### Work to do
Please render every line of the records below as a JSON list of strings, one string per line, leaving out blank lines.

### Extracted entries

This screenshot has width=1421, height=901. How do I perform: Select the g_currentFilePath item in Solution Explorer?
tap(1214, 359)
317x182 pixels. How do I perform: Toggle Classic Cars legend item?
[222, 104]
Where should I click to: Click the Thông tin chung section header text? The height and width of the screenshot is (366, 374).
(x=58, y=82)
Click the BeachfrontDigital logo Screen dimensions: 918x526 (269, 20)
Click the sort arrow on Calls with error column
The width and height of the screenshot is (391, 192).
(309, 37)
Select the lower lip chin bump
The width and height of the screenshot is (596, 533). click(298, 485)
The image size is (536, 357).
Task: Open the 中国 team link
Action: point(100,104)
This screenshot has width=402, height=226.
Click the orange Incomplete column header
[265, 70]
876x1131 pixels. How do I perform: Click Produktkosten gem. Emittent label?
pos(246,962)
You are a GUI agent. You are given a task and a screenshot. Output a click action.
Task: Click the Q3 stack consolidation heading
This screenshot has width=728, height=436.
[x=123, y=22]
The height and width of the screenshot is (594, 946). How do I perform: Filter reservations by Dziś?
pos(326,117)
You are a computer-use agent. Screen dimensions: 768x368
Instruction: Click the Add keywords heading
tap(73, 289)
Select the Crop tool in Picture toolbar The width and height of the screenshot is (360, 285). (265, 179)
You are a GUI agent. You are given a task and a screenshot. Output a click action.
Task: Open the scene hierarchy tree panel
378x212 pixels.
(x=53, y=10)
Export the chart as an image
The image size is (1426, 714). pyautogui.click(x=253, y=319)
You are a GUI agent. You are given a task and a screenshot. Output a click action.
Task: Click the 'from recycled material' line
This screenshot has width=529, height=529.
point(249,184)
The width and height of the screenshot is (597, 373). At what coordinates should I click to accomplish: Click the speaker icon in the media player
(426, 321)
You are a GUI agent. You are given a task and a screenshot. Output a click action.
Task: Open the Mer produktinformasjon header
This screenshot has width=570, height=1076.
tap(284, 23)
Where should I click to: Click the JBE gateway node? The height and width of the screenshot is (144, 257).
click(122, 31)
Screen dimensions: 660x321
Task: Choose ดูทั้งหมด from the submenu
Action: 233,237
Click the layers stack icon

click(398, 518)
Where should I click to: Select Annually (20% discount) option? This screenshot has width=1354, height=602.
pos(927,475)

### Worked solution
[
  "This screenshot has width=1421, height=901. How do I perform: Select the g_currentFilePath item in Solution Explorer?",
  "tap(1214, 359)",
  "317x182 pixels. How do I perform: Toggle Classic Cars legend item?",
  "[222, 104]",
  "Where should I click to: Click the Thông tin chung section header text? The height and width of the screenshot is (366, 374).",
  "(x=58, y=82)",
  "Click the BeachfrontDigital logo Screen dimensions: 918x526 (269, 20)",
  "Click the sort arrow on Calls with error column",
  "The width and height of the screenshot is (391, 192).",
  "(309, 37)",
  "Select the lower lip chin bump",
  "The width and height of the screenshot is (596, 533). click(298, 485)",
  "The image size is (536, 357).",
  "Task: Open the 中国 team link",
  "Action: point(100,104)",
  "This screenshot has width=402, height=226.",
  "Click the orange Incomplete column header",
  "[265, 70]",
  "876x1131 pixels. How do I perform: Click Produktkosten gem. Emittent label?",
  "pos(246,962)",
  "You are a GUI agent. You are given a task and a screenshot. Output a click action.",
  "Task: Click the Q3 stack consolidation heading",
  "This screenshot has width=728, height=436.",
  "[x=123, y=22]",
  "The height and width of the screenshot is (594, 946). How do I perform: Filter reservations by Dziś?",
  "pos(326,117)",
  "You are a computer-use agent. Screen dimensions: 768x368",
  "Instruction: Click the Add keywords heading",
  "tap(73, 289)",
  "Select the Crop tool in Picture toolbar The width and height of the screenshot is (360, 285). (265, 179)",
  "You are a GUI agent. You are given a task and a screenshot. Output a click action.",
  "Task: Open the scene hierarchy tree panel",
  "378x212 pixels.",
  "(x=53, y=10)",
  "Export the chart as an image",
  "The image size is (1426, 714). pyautogui.click(x=253, y=319)",
  "You are a GUI agent. You are given a task and a screenshot. Output a click action.",
  "Task: Click the 'from recycled material' line",
  "This screenshot has width=529, height=529.",
  "point(249,184)",
  "The width and height of the screenshot is (597, 373). At what coordinates should I click to accomplish: Click the speaker icon in the media player",
  "(426, 321)",
  "You are a GUI agent. You are given a task and a screenshot. Output a click action.",
  "Task: Open the Mer produktinformasjon header",
  "This screenshot has width=570, height=1076.",
  "tap(284, 23)",
  "Where should I click to: Click the JBE gateway node? The height and width of the screenshot is (144, 257).",
  "click(122, 31)",
  "Screen dimensions: 660x321",
  "Task: Choose ดูทั้งหมด from the submenu",
  "Action: 233,237",
  "Click the layers stack icon",
  "click(398, 518)",
  "Where should I click to: Select Annually (20% discount) option? This screenshot has width=1354, height=602.",
  "pos(927,475)"
]